Rod Seib
- Born: Rodney Seib 1975 (age 50–51) Australia
- School: Brisbane State High School

Rugby union career
- Position: Centre / Full Back

Amateur team(s)
- Years: Team / Apps / (Points)
- 1996–2000: Sunnybank
- 2001–2011: Aberdeen GSFP

Senior career
- Years: Team / Apps / (Points)
- 2002–2004: Glasgow Warriors

Provincial / State sides
- Years: Team / Apps / (Points)
- 1999–2000: Queensland / 3 / (0)

National sevens team
- Years: Team /  / Comps
- 1998: Australia 7s

Coaching career
- Years: Team
- 2011–2012: Aberdeen GSFP
- 2012–2016: Sunnybank
- 2016: Brisbane City
- 2018: Queensland Country
- 2019-2020: Queensland Reds Academy
- 2020–2025: ACT Brumbies
- 2024: Australia XV
- 2025-present: Connacht Rugby

= Rod Seib =

Australian rugby union player & coach

Rodney Seib (born 1975) is an Australian professional rugby union coach and a former player for Queensland Reds and Glasgow Warriors. He also played for Australia in rugby sevens.

==Family and early life==
Rod Seib attended Brisbane State High School, graduating in 1992. His father, Ian Seib, played first-class cricket for Queensland in the 1970s.

==Rugby career==
===Australian Sevens and Queensland===
Seib joined the Sunnybank rugby club in Brisbane. He played for the Queensland Under-21 team in 1995, and was capped for the Australia 7s side, touring in 1999 to Uruguay and Argentina.

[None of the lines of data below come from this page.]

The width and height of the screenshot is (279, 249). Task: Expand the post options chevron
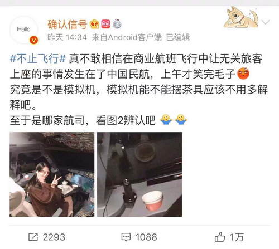[x=266, y=22]
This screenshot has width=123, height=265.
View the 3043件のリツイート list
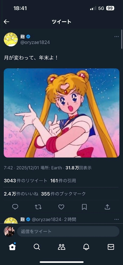[26, 181]
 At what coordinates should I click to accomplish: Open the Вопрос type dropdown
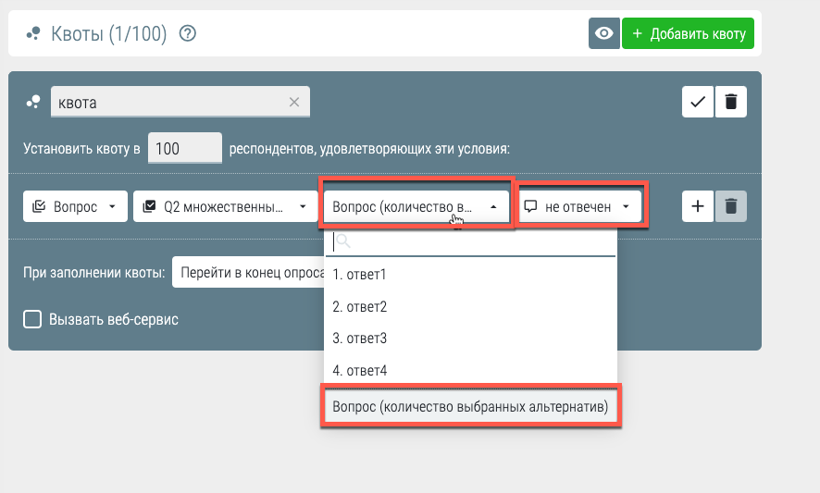(x=75, y=206)
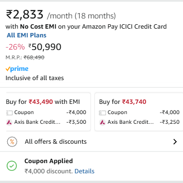Click the Axis Bank Credit -₹3,500 line
The height and width of the screenshot is (183, 183).
pyautogui.click(x=46, y=122)
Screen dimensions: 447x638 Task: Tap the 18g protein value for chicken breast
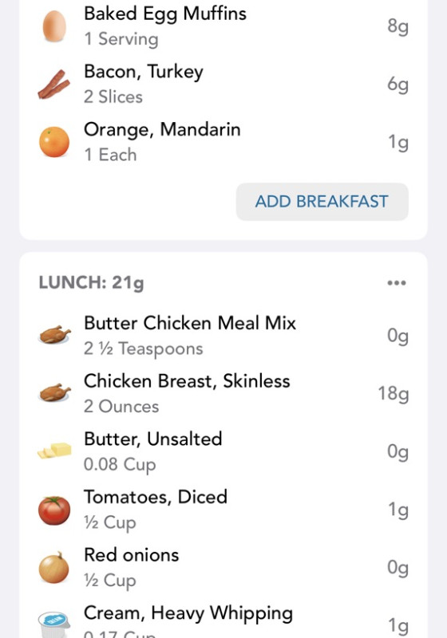coord(394,394)
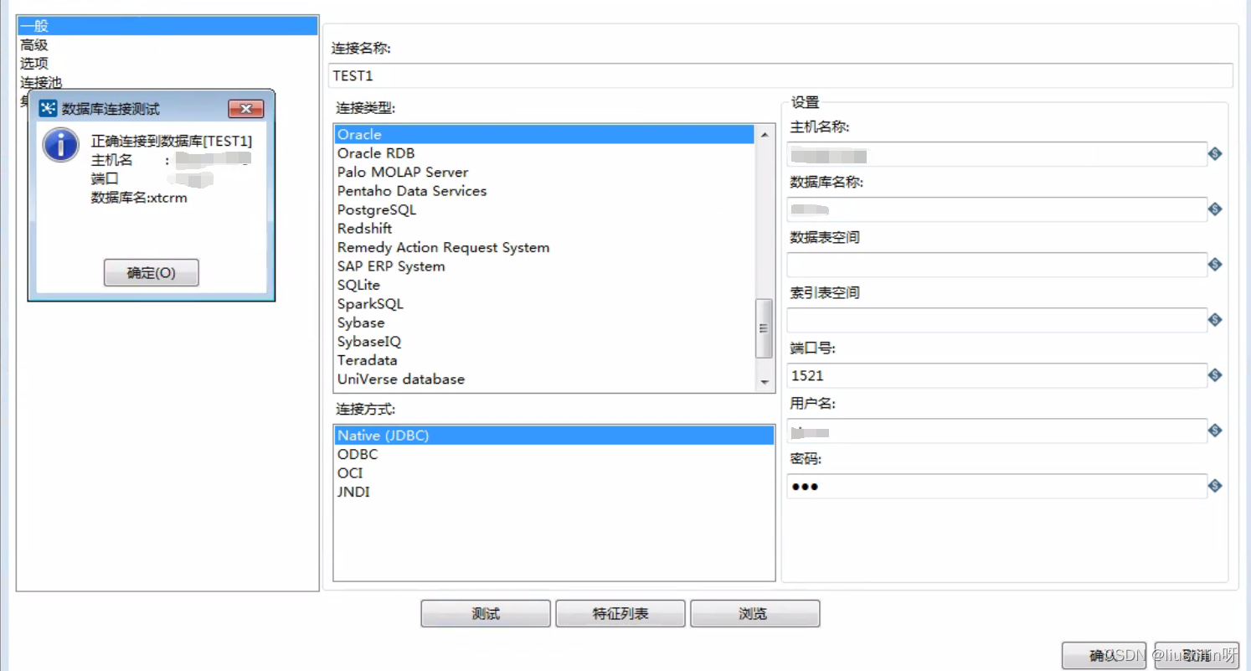Click the variable icon beside 密码 field
The height and width of the screenshot is (671, 1251).
pos(1214,486)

Later that year, after a standout season with Sunnybank for which he was awarded Queensland Rugby Union's XXXX Medal for player of the year (shared with Richard Graham of Easts), Seib was selected to play for the Queensland Reds in the Ricoh National championship. He was capped three times for Queensland, including a match against on their 2000 tour.

===Aberdeen and Glasgow===
Seib moved to Scotland the following year. Signing in 2001, he played for Aberdeen GSFP. Seib captained the Aberdeen side from 2002–06. He was also included in Aberdeen's Sevens squad.

In season 2002–03, Seib was called up to Glasgow Warriors back up squad. Such was his form for club side Aberdeen, there was much talk of Seib's move to the provincial Glasgow side being made permanent, however, work commitments prevented him joining Glasgow full-time. He played in the Warriors' match against Harlequins on 9 August 2002.

Seib won the Player's player of the year for the BT Premiership in 2003–04.

==Coaching career==
Seib was made Head Coach of Aberdeen in 2011. From 2012 he coached Sunnybank Rugby. He later became an Assistant Coach at Brisbane City with responsibility for the team's attack. In 2016 he was promoted to Brisbane City's Head Coach position. Seib became head coach of in 2018.

In 2019, Seib returned to full time coaching as head coach of the Queensland Reds Academy. Since 2020 he has been assistant coach at the ACT Brumbies.

In November 2024 Seib coached the Australia XV on their UK Tour, with matches against Bristol and England A.

In March 2025 Seib signed with Connacht Rugby in Ireland as Senior Assistant Coach with responsibility for team attack

==Outside rugby==
Away from rugby, Seib was a physical education teacher. He started teaching at Saint Stephen's College, Upper Coomera. While in Aberdeen he taught at Bridge of Don Academy.